Placing together today’s readings they tell us that we as Christians have received our forgiveness of sins by our faith in Christ. We are called to believe in the fulfillment of the promises of the Heavenly Father that we reconcile ourselves to him in the Spirit. This enables us to partake in the Sacrament of the Holy Eucharist to receive our inheritance as children of God, as chosen by Jesus from eternity. In the light of today’s Gospel, then, we can look at our own lives and see if there is a real harmony between our spirit, mind, body and surrounding environment. Being holy is not just saying prayers or being pious. It is about a wholeness and integrity that touches every aspect of our life and all our relationships. May all of us respond like the paralyzed man: by allowing our sufferings and sins to bring us to Jesus. Happily, of course, the paralytic was able to come to Jesus, who blessed him with two precious gifts: forgiveness and healing. The first was actually much more important than the second as Jesus makes it clear in his response to the scribes. But the physical healing he did was very special too.
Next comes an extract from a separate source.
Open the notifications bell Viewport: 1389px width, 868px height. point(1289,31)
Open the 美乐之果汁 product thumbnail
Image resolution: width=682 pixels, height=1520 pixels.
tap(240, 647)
Based on the experience of this paralytic, we first of all have to say that our sufferings have the power to bring us closer to the Lord. The Gospel teaches us that Jesus is ever ready to heal us only if we choose to come to him and he does the total healing of the person, physical and spiritual. It also makes us to have greater appreciation of our own value in the sight of God.
There is the story of an acrobat who performed an unusual, wonderful feat. There was a great canyon, 300 feet wide Canyon. It was nearly a thousand feet deep and all sharp stones protruding. He had tied a strong wire across it and in the presence of a huge crowd assembled there he walked across and returned. Then he did something more. He was blind-folded and he went across the gorge and returned. Everyone was astounded at the feat. Then he did something more astounding. He took a wheel barrow filled with sand and pushed it across and back. The wire was sagging almost to a breaking point. As he landed one young man ran to him and said that he was great and no one like him. The acrobat asked him whether he trusted him and the young man said yes, totally he trusted him. Quietly the acrobat emptied the wheel barrow of the sand and said I am going again across the gorge and you are going to sit in this wheel barrow and I will push you across. The man disappeared from the scene. His total faith had disappeared when he was called upon to take the risk.